Users

The users properties edit the policy/users file which defines the users included in the policy.

The list at the top displays all of the users defined in the users file. By selecting one of the rows it is possible to edit the information.

When editing, the Username, Prefix and Roles columns are self-explanatory. The MLS Default is the default MLS level the user should receive when logging in. This can be a specific label (s0 for example) or it can be one of the macros defined by reference policy, such as mls_systemhigh or mls_systemlow. The MLS range is similar but contains a minimum and maximum MLS value. The MCS Categories lists the mcs catagories available to the user. The MCS and MLS values use standard MCS and MLS notation.

The information presented in the Active For box shows when the selected user is active. Its contents are based on settings in the build.conf file.

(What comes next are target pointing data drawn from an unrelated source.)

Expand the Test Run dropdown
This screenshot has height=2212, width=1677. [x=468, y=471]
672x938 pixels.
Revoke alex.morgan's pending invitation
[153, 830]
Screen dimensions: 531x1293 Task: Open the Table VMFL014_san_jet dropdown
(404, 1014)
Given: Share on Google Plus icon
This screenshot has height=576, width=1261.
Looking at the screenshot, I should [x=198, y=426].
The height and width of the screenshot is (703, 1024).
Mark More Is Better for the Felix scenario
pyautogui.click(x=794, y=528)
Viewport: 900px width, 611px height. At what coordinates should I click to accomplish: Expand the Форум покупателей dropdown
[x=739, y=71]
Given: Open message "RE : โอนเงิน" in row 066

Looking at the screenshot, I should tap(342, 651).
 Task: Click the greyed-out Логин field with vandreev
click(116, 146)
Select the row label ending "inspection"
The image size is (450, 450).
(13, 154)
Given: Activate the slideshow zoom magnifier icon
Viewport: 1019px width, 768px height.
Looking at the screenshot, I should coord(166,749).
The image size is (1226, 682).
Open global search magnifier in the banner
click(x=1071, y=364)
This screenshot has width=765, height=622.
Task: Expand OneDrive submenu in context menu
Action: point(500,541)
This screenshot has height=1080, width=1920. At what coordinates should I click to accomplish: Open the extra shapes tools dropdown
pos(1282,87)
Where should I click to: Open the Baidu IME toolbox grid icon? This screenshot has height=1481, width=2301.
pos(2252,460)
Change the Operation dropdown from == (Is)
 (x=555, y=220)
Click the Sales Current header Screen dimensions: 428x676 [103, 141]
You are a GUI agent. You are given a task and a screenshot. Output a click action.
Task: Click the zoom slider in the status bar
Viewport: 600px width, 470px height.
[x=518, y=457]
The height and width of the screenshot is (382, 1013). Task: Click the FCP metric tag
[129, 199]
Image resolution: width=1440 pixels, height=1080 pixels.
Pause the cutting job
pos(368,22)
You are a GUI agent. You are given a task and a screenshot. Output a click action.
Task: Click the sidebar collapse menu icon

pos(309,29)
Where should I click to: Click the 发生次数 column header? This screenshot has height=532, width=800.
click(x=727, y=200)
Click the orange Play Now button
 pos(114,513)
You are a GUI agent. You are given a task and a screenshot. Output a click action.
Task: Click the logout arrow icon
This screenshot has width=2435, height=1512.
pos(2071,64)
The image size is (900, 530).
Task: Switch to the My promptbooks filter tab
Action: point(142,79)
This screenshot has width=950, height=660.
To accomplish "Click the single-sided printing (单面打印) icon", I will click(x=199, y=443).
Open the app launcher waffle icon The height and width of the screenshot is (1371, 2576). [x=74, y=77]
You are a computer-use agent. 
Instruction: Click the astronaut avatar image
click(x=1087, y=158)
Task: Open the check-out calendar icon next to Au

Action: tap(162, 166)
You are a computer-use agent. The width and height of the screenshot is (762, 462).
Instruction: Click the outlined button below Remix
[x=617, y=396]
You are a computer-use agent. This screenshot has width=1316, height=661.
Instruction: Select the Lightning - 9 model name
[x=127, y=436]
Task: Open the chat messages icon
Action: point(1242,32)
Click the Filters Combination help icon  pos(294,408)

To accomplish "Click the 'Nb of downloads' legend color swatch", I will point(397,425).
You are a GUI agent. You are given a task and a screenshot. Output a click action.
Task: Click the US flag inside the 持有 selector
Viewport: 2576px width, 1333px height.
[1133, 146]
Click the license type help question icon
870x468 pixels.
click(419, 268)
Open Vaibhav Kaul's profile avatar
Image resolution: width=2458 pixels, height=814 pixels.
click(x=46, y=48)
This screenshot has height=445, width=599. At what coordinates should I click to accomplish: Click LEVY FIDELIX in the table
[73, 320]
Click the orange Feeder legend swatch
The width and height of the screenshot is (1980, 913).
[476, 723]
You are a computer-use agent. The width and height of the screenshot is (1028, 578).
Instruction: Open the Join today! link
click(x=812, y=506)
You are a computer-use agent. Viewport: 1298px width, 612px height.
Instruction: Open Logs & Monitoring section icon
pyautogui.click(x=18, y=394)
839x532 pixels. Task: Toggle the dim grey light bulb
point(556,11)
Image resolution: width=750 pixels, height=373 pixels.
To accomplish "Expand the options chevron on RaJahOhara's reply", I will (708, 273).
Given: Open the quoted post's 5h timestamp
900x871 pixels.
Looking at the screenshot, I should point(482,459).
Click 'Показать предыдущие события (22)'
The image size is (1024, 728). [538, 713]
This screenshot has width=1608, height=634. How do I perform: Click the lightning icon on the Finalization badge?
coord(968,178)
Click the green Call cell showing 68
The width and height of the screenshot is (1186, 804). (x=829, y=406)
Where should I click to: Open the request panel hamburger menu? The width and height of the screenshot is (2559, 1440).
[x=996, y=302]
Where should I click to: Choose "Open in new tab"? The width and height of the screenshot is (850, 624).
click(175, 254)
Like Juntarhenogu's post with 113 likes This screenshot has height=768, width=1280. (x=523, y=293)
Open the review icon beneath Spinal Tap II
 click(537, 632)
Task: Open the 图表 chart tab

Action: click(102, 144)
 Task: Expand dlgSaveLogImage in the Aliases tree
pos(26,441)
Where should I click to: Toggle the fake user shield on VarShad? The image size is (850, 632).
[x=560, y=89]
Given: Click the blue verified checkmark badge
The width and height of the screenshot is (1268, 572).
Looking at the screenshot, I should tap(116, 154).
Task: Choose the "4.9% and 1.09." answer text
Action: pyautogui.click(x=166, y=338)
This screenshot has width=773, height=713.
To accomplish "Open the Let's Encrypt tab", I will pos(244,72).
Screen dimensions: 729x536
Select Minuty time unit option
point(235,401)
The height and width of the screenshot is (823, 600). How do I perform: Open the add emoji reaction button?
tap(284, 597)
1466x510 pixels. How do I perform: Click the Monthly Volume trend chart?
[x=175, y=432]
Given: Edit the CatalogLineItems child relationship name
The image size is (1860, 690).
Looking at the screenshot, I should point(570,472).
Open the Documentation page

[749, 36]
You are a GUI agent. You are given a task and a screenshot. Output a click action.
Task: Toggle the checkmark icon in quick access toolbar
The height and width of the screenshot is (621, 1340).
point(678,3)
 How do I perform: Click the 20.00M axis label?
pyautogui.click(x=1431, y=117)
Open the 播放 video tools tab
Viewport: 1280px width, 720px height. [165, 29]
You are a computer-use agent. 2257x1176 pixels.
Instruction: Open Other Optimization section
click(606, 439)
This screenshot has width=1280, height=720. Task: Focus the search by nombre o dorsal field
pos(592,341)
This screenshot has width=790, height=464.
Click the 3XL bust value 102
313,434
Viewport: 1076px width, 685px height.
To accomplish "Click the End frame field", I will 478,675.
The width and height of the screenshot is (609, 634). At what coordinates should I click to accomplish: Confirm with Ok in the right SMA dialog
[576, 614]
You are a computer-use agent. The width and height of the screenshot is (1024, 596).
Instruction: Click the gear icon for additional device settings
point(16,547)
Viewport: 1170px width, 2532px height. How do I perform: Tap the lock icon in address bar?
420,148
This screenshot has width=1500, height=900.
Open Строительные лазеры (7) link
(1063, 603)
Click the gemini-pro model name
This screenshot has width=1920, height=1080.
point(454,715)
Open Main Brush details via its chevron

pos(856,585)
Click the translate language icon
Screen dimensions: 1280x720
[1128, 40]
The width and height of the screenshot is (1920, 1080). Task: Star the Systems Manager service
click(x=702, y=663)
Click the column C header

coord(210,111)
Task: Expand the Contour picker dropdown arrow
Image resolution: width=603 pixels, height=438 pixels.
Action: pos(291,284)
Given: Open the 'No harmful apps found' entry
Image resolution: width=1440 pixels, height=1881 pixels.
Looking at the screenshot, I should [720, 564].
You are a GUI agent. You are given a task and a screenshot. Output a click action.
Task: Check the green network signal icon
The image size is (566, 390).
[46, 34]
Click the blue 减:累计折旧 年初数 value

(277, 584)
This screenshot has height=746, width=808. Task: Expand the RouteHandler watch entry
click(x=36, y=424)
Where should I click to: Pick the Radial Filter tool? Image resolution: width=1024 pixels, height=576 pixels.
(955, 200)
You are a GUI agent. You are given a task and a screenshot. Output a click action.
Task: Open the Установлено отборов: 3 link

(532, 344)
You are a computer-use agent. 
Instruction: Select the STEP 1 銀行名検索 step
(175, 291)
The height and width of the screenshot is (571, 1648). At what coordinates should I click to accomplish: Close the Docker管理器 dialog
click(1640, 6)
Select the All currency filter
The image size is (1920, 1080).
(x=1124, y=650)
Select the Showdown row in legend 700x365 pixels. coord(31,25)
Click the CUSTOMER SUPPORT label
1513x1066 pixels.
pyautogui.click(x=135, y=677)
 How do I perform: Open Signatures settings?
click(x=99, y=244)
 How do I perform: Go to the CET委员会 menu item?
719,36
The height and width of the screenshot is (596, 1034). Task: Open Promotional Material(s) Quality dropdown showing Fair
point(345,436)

Active for Strict Policy means the rule is enabled when compiling a strict policy. Active for Targeted Policy means the rule is enabled when compiling a targeted policy. Active for N/A means the rule is enabled for both strict and targeted policies. The options for strict and targeted will not be available if the policy source doesn't distinguish between strict and targeted.

For MLS, the value On means the rule is enabled when MLS is on, Off means the rule is enabled when MLS is off. A value of N/A means the rule is enabled regardless of whether MLS is on or off. The options for MCS and DirectInitRC behave similarly.

The Add User button will create a new user in the file and select it for editing. The Remove User button will remove the currently selected item from the file.